As of the census of 2000, there were 395 people, 160 households, and 99 families living in the town. The population density was 1,253.7 people per square mile (476.6/km^{2}). There were 175 housing units at an average density of 555.4 per square mile (211.1/km^{2}). The racial makeup of the town was 81.27% White, 6.58% African American, 0.51% Native American, 10.13% from other races, and 1.52% from two or more races. Hispanic or Latino of any race were 14.18% of the population.

There were 160 households, out of which 23.1% had children under the age of 18 living with them, 43.8% were married couples living together, 13.1% had a female householder with no husband present, and 38.1% were non-families. 30.6% of all households were made up of individuals, and 9.4% had someone living alone who was 65 years of age or older. The average household size was 2.47 and the average family size was 2.94.
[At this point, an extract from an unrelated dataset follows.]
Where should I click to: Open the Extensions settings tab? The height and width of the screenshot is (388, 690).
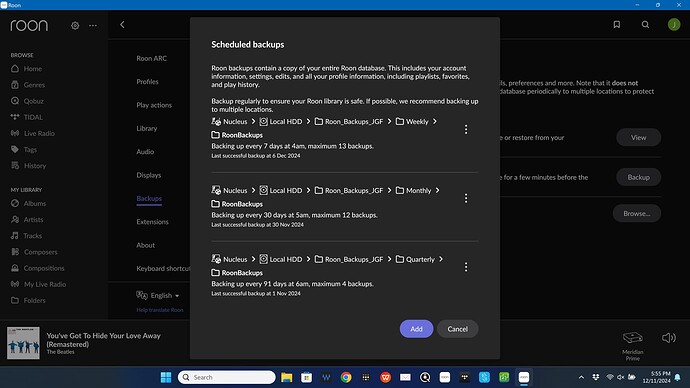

The age distribution was 21.8% under the age of 18, 12.2% from 18 to 24, 24.3% from 25 to 44, 27.1% from 45 to 64, and 14.7% who were 65 years of age or older. The median age was 38 years. For every 100 females, there were 98.5 males. For every 100 females age 18 and over, there were 99.4 males.

The median income for a household in the town was $25,000, and the median income for a family was $33,125. Males had a median income of $23,750 versus $15,625 for females. The per capita income for the town was $13,337. About 15.4% of families and 14.4% of the population were below the poverty line, including 21.3% of those under age 18 and 16.4% of those age 65 or over.

Historical population
| Census | Pop. | Note | %± |
| 1960 | 349 |  | — |
| 1970 | 391 |  | 12.0% |
| 1980 | 407 |  | 4.1% |
| 1990 | 357 |  | −12.3% |
| 2000 | 395 |  | 10.6% |
| 2010 | 387 |  | −2.0% |
| 2020 | 387 |  | 0.0% |
U.S. Decennial Census

==Transportation==
===Public transportation===
STAR Transit provides public transit services, linking Bloxom with Onley, Oak Hall, and other communities in Accomack and Northampton counties.